Interest rates paid on the cash value are typically higher with universal life than whole life because
they tend to follow the markets. This type of contract is designed with flexibility in mind. Premiums
can be paid in a lump sum, annually or anywhere in between. Interest on the cash value is usually
guaranteed, but will vary according to the investment performance. Each month deductions are made from
the cash value fund to support the costs of the insurance protection. As long as the cash value is
substantial enough to maintain the monthly costs, the policy will remain in force, cash value is
accessible through loans and withdrawals that will reduce cash value by the amount borrowed plus
interest. Withdrawal and/surrender charges may also apply.
Variable Life:
Life insurance under which the benefits relate to the value of assets behind the contract at the time the benefit is paid. The assets fluctuate according to the investment experience of funds managed by the life insurance company.
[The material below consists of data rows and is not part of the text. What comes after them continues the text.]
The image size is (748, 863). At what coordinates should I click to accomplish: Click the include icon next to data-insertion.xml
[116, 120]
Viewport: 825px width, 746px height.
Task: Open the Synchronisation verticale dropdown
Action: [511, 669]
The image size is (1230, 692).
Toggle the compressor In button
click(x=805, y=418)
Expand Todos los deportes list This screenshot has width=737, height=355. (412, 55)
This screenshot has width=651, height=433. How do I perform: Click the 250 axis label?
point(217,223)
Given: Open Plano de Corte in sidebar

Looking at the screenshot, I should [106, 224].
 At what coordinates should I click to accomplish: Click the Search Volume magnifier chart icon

Premium payments may be fixed as to timing and amount (scheduled premium variable life) or subject to change by the policy holder (flexible premium variable life).
Waiver of Premium:
Rider or provision included in most life insurance policies exempting the insured from paying premiums after he or she has been disabled for a specified period of time, usually six months.
Whole Life Insurance:
Whole life insurance provides a death benefit and an accumulating cash value. It has a fixed premium and
a level death benefit to age 100. The premiums don't increase with age, which averages the cost of the
policy over your life. The cash value increases with time until it equals the death benefit. Whole life
is also known as Permanent life insurance. This type of policy never has to be renewed or converted.
The cash value is an amount of money that you are guaranteed to receive in the event of policy
cancellation. You also have the right to borrow against the cash value on a loan basis. Cash value is
accessible through loans and withdrawals that will reduce cash value by the amount borrowed plus interest.
Withdrawal and/surrender charges may also apply.